01.12.2016

Ministrantenpastoral im Erzbistum Berlin soll neue Wege gehen

Mehr auf das Warum eingehen

Berlin. Seit 2013 ist Christian Andrees beim Erzbischöflichen Amt für Jugendseelsorge Referent für Ministrantenpastoral. Jetzt will er auf diözesaner Ebene neue Angebote für Gruppen machen.

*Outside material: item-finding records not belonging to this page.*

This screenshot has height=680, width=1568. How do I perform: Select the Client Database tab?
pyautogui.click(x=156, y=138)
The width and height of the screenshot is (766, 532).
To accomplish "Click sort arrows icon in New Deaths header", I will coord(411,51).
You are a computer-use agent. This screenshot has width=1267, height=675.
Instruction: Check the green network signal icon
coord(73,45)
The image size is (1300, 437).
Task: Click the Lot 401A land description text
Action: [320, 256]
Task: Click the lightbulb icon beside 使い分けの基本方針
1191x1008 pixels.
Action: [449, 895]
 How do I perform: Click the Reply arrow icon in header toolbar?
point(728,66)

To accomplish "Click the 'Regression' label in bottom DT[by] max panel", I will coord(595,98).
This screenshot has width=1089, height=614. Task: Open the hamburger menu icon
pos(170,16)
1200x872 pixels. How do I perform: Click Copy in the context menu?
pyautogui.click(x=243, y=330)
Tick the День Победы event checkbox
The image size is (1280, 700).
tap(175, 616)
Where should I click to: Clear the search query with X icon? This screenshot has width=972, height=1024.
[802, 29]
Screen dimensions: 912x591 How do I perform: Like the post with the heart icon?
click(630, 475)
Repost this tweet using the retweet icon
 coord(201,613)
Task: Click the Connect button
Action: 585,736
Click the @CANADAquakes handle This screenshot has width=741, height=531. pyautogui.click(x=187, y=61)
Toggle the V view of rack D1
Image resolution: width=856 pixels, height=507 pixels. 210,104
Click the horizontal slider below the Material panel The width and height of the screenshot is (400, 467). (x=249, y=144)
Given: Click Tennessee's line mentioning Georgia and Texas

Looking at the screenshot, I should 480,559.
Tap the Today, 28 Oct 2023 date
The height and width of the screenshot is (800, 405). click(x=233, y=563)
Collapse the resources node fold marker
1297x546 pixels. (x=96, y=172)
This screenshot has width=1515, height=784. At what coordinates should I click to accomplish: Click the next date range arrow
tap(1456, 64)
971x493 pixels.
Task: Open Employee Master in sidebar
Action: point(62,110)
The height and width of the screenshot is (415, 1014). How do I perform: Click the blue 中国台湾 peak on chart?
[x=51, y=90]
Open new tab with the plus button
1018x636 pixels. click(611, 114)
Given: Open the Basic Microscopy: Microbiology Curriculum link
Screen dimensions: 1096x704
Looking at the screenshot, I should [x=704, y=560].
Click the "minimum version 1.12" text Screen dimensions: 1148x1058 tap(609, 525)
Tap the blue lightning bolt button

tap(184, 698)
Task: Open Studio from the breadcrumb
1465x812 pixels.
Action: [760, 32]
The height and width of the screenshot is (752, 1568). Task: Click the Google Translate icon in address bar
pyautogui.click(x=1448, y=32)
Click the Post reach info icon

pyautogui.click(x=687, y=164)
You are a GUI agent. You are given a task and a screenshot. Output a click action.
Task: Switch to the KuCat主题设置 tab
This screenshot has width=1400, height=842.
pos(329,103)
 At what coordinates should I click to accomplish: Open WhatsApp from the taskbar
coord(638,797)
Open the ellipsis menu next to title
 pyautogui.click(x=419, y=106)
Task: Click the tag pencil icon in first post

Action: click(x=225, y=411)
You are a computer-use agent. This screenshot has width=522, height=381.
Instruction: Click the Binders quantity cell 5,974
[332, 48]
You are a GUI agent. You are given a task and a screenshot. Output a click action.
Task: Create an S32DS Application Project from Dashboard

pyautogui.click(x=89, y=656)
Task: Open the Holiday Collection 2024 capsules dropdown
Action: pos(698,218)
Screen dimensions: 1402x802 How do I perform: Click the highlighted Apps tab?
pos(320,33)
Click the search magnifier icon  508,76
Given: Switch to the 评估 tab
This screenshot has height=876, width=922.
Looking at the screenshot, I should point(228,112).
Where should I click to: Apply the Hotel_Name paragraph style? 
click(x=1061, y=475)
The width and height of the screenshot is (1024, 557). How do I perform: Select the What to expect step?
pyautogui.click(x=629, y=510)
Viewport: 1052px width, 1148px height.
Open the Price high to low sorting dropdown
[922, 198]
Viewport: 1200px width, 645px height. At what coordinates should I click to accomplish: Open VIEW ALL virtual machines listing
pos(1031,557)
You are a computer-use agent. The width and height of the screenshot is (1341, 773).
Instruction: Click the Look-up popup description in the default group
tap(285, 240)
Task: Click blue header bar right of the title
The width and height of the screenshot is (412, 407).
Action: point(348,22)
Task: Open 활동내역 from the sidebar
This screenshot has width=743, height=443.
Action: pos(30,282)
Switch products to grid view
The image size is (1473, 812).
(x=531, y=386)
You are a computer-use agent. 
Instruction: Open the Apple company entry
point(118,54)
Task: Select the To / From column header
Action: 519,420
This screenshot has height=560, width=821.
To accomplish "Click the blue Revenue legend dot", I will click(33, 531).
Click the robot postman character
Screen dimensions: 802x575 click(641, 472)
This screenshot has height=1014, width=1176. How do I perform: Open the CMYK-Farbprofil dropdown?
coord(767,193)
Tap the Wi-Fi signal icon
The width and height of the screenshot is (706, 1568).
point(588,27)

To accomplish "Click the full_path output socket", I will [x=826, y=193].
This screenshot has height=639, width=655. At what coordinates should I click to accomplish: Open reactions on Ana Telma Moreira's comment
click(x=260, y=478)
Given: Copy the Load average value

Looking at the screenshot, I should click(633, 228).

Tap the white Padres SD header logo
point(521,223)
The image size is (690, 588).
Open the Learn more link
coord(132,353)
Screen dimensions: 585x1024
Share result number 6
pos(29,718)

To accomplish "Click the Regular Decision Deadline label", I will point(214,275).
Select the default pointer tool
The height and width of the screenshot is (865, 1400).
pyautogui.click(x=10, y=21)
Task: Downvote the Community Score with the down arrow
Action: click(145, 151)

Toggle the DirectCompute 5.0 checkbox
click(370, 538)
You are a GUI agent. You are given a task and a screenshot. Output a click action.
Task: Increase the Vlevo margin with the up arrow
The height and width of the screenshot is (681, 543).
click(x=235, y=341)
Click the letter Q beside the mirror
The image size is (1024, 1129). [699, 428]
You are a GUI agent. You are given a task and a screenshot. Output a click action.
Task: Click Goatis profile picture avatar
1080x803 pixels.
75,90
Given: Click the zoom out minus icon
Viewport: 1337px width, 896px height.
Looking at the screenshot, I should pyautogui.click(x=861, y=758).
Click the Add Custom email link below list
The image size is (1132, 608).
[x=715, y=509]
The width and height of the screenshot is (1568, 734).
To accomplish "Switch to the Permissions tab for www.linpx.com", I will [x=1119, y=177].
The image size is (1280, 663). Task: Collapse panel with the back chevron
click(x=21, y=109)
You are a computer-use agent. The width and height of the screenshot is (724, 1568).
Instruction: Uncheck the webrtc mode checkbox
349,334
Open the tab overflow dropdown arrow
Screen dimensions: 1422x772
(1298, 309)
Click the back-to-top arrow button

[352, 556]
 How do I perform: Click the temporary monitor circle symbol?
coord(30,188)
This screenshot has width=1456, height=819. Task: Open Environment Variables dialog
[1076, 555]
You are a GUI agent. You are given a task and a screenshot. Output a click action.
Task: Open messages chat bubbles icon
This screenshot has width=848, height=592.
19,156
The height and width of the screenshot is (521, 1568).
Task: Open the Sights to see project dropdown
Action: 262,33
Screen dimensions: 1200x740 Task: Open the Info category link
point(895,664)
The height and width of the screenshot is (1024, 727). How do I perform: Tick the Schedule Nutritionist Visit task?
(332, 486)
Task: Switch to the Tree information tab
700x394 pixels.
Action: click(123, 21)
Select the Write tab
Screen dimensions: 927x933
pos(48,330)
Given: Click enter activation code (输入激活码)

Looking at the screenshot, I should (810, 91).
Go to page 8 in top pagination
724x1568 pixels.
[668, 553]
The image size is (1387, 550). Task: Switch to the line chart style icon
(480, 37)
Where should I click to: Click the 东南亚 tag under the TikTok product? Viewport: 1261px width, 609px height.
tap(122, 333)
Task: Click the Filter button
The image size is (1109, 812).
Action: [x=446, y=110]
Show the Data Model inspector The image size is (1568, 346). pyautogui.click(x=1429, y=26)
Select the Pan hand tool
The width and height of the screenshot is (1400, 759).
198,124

Ministranten sollten mehr mit Kollegen aus anderen Gemeinden in Berührung kommen – wie hier bei der zentralen Fronleichnamsprozession. Foto: Erzbischöfliches Amt für Jugendseelsorge

„Vielfach geht es bei der Ministrantenarbeit darum, wie der Dienst korrekt gemacht wird. Zukünftig wollen wir auf Bistums-ebene mehr auf das ‚Warum‘ und das ‚Wofür’ eingehen.“ Ministrantenreferent Christian Andrees will neue Wege gehen. Als besondere Herausforderung benennt er die große Fläche des Erzbistums, die in der Arbeit mit Kindern und Jugendlichen noch einmal schwerer wiege als sowieso schon. Denn weite Wege legen diese nicht allein zurück. „Wir merken das schon bei der Ministrantenwallfahrt nach Alt-Buchhorst jedes Jahr“, bedauert Andrees. „Wir bieten schon an, vorher kostenlos zu übernachten, aber aus Vorpommern kommen trotzdem nur sehr wenige.“
Andrees ist es wichtig, die Ministranten inhaltlich an ihren Dienst heranzuführen. Dabei hat er im Auge, wie unterschiedlich in den Gemeinden des Erzbistums die Herangehensweisen sind: In manchen Gemeinden seien die Ministranten die einzige Jugendgruppe, in anderen gebe es vor allem die allgemeine Jugendarbeit und keine eigene Gruppenstunde für Ministranten. „Das ist schon eine Spannbreite“, findet der Ministrantenreferent.
 
Ministrantengruppen miteinander vernetzen
Die Ministrantengruppen, die aktuell „auf ihre eigene Gemeinde zentriert“ seien, will Andrees miteinander vernetzen. „Die Minis können viel profitieren, wenn sie hören, wie es in anderen Gemeinden läuft“, erklärt er dieses Vorhaben. Erlebt habe er das schon bei den Gruppenleiterschulungen, wo die Jugendlichen sich über schwierige Situationen austauschten und in kollegialen Beratungen zu erstaunlich kreativen Lösungen kamen.
Begonnen hat Andrees die Vernetzung der Gruppen aus den verschiedenen Orten und Gemeinden bei der diesjährigen Ministrantenwallfahrt nach Alt-Buchhorst: „Wir haben ausgehend von einem zentralen Bühnenprogramm Aktionen gemacht, um miteinander in Begegnung zu kommen. Eine Aufgabe war, dass sich Gemeinden finden, deren Ministranten sich im Laufe eines Jahres gegenseitig besuchen.“
Die Partnerschaften würden jeweils mit 100 Euro gefördert. Es hätten sich einige Tandems gefunden, die auch größere Entfernungen zu überwinden bereit sind: So treffen die Ministranten aus Frankfurt an der Oder auf diejenigen aus Berlin-Spandau, die Rüdersdorfer lernen ihre Kollegen aus Schwedt besser kennen und die Altardiener aus Brandenburg an der Havel begegnen denen der kroatischen Mission.
 
Der Traum vom Mini-Mobil
Einen Traum hat Christian Andrees noch: „Wir wollen gern einen Mini Cooper als Mini-Mobil.“ Mit solch einem kleinen Auto könne die Ministrantenpastoral dann die Ministrantengruppen auch in größerer Entfernung besuchen und hätte das passende Material dabei, um in der Gruppenstunde Inhalte zu vertiefen. Dabei stellt er sich vor, die Kinder und Jugendlichen etwa ihren Kirchenraum anders erfahren zu lassen, indem beispielsweise jeder seinen Lieblingsplatz suche oder alle die Augen schließen und die Kirche hörend oder fühlend wahrnehmen.